Module responsibilities
| Layer | Module | Responsibility |
|---|---|---|
| Domain | models.py |
Pydantic v2 contract models — all frozen |
| Domain | operators.py |
Pure comparison strategy functions; OPERATOR_REGISTRY |
| Domain | evaluator.py |
Apply a single RuleModel to a ParsedDocument → ValidationResult |
| Domain | pos.py |
Thin NLTK wrapper for POS tagging and sentence counting |
| Infrastructure | parser.py |
Read .md file → ParsedDocument (sole file reader for source docs) |
| Infrastructure | loader.py |
Read JSON rule-set file → RuleSetModel (Repository pattern) |
| Infrastructure | reporter.py |
Write ScanReport to JSON or CSV (sole file writer for output) |
| Services | scanner.py |
Facade: compose parser + loader + evaluator → ScanReport |
| Services | workflow.py |
Chain-of-Responsibility: execute workflow step sequences |
| CLI | main.py |
Click batch CLI — parse args, call Scanner, render output |
| CLI | repl.py |
Interactive cmd.Cmd REPL for rule development |
For the full design-pattern justifications, see Design Document.
Data flow
sequenceDiagram
participant CLI
participant Scanner
participant Parser
participant Loader
participant Evaluator
participant Reporter
CLI->>Scanner: validate(file, rules)
Scanner->>Parser: parse(file)
Parser-->>Scanner: ParsedDocument (frozen)
Scanner->>Loader: load(rules)
Loader-->>Scanner: RuleSetModel (frozen)
loop Each rule
Scanner->>Evaluator: evaluate_rule(rule, doc)
Evaluator-->>Scanner: ValidationResult (frozen)
end
Scanner->>Reporter: write(ScanReport)
Reporter-->>CLI: text / json / csv output
Extension points
The architecture is designed so that common extensions touch exactly one module.
| What you want to add | Where to change | What to do |
|---|---|---|
New operator (e.g., >=) |
domain/operators.py |
Add one function; add one entry to OPERATOR_REGISTRY |
New flag (e.g., word_count) |
domain/evaluator.py |
Add one elif branch in the flag dispatch |
| New report format (e.g., Markdown table) | infrastructure/reporter.py |
Add one elif branch in the format dispatch |
| Different Markdown parser | infrastructure/parser.py |
Replace the markdown + lxml call; keep the ParsedDocument return type |
| New workflow step pattern | services/workflow.py |
Add one elif branch in _dispatch() |
No extension requires touching the CLI or changing the Pydantic models (unless the new capability requires a new contract field).
Test organisation
The test suite mirrors the layer structure, so you know exactly where to add a test for any change.
tests/
unit/
domain/
test_models.py ← Pydantic validation, coercions, frozen behaviour
test_operators.py ← one test per operator token
test_evaluator.py ← rule evaluation logic
infrastructure/
test_parser.py ← parse front matter, render HTML, XPath availability
test_loader.py ← JSON loading, schema normalisation, backward compat
test_reporter.py ← JSON and CSV output format
services/
test_scanner.py ← full validate() pipeline (in-memory rule injection)

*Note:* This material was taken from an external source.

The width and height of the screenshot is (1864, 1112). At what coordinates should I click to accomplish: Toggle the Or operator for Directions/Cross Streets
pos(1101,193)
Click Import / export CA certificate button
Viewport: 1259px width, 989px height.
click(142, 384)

test_workflow.py ← workflow step patterns
integration/
test_validate.py ← CLI validate command end-to-end
fixtures/
checkworkflow.json ← 26-rule reference rule set for integration tests
concept.json ← old-schema rule set (tests backward compat)
Coverage gate: ≥ 90% line coverage enforced by pytest-cov in CI. CLI modules
(cli/main.py, cli/repl.py) are excluded from the gate because they require a live
terminal. For requirements traceability, see the SRS.